On the bad side I have got markedly worse the last two days, and there’s a suspicion…. Okay, Dan thinks it sounds like I have pneumonia. Which he has reason to know because it wouldn’t be the first time. Again, the threat of dragging my butt to the doctor if this doesn’t improve. So, I hope it improves and will rest and such (Such as consume mass quantities of lemon tea and try to breathe very deeply), but I’m frustrated, as I intended to CLEAN today and the state of the house is making me sweat.
On the good –? — side, people on Twitter have been exceptionally stupid in ways that are so stupid they’re almost amusing. Or perhaps I just feel they’re amusing because my brain is starved for oxygen. Could be either.
We’ll gloss over the first super-genius, because I’m not convinced he wasn’t an AI or someone following a script.
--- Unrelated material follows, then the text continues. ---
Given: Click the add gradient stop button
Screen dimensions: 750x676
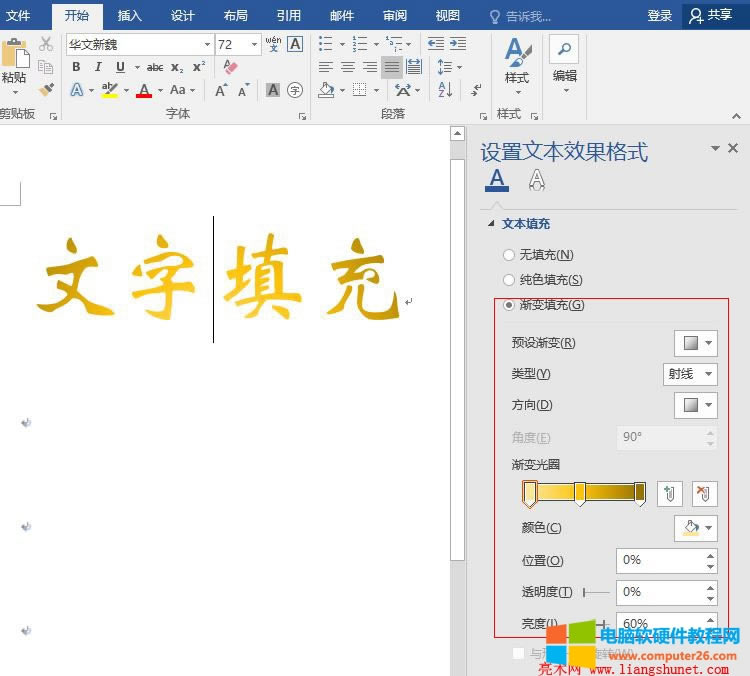Looking at the screenshot, I should click(x=670, y=493).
He did his best — after disparaging Elon’s mind, and my saying he mustn’t know many smart people — to get me to brag about my IQ and when I didn’t do that (my opinions of IQ as a measurement are well known. It measures something. I’m just not sure it’s what most people think it is) he proceeded as though I had. It ended with him declaring me a very bad writer because I’m not Ursula LeGuin (Those of you who know she tempted me into writing initially because she p*ssed me off so badly, and who have been following my most recent attempt at the book that engendered can feel free to laugh into your sleeves) and finished (!) by declaring my books the moral equivalent of Pinochet. (!)
We’ll gloss over it, because it’s like trying to argue with Kamala’s word salads, where none of it means what he thinks she means. I mean…. seriously? The only way to interpret that nonsense is to assume to him the definition of good literature is what promotes ideas he agrees with. And while that seems to be the left’s definition of “good literature” most of them are too smart to say it out loud. Or, once having said it out loud, realize they’re not painting themselves in the best color.
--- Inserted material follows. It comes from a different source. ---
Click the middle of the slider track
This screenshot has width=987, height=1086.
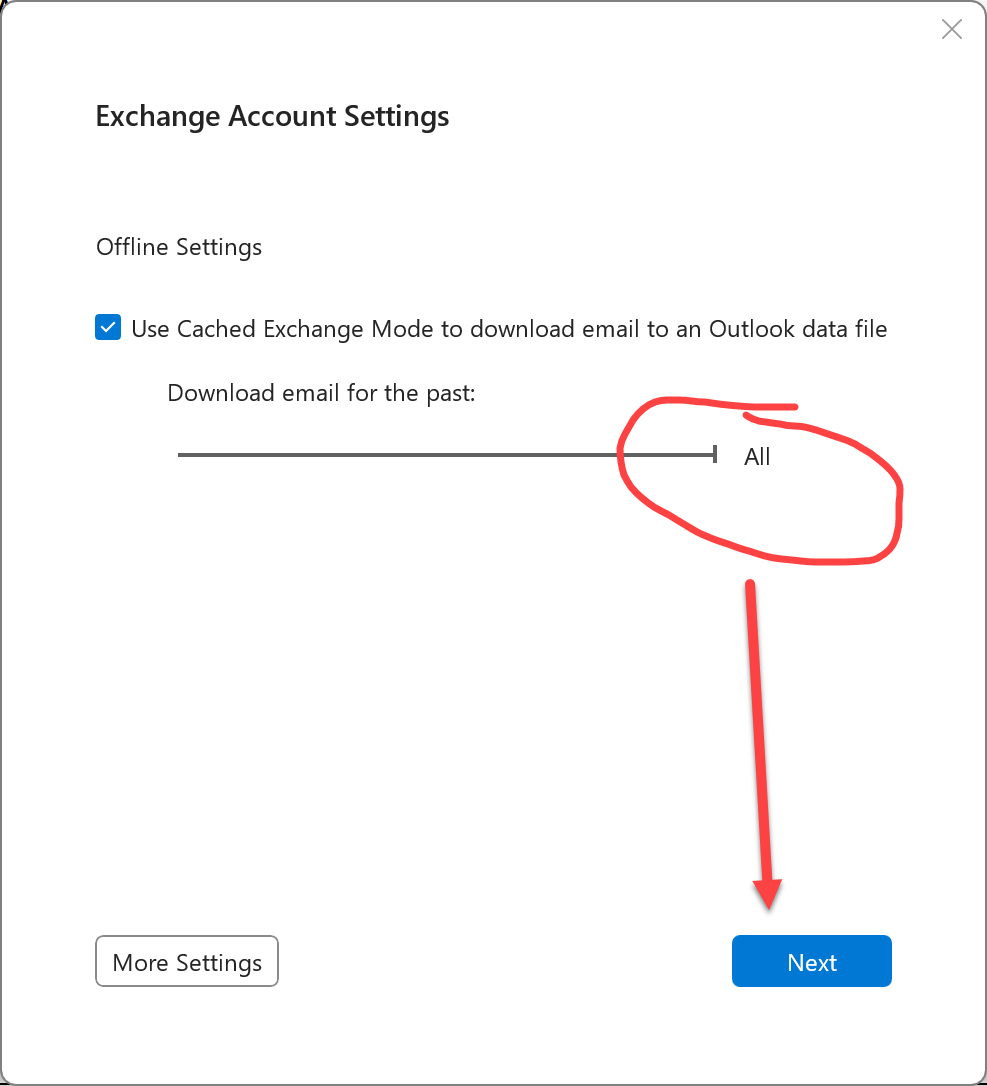tap(447, 455)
Since part of his script(?) included calling me meek and polite or something like that, then answering my tweet laughing about this (come on guys. Meek. Me.) by saying geniuses didn’t get bent out of shape (note I never claimed to be a genius) I’m going with the assumption he’s an AI script. Even the fifty cent army, following a script, is better than that at arguing.
So we’ll gloss over him, though he was, it turns out, an harbinger of things to come. At least yesterday I got a Super Genius claiming they could and WOULD ban private automobiles. (And I presume all internal combustion engine.)
I haven’t gone back, partly due to a friend visiting to condole on Valeria, partly due to the fact that attempting to cough out a lung is taking pretty much all my remaining energy. But–
His comment was in my making fun of someone saying while they realized that banning private transportation wouldn’t work with far flung people, people should be encouraged and given subsidies to move nearer other people.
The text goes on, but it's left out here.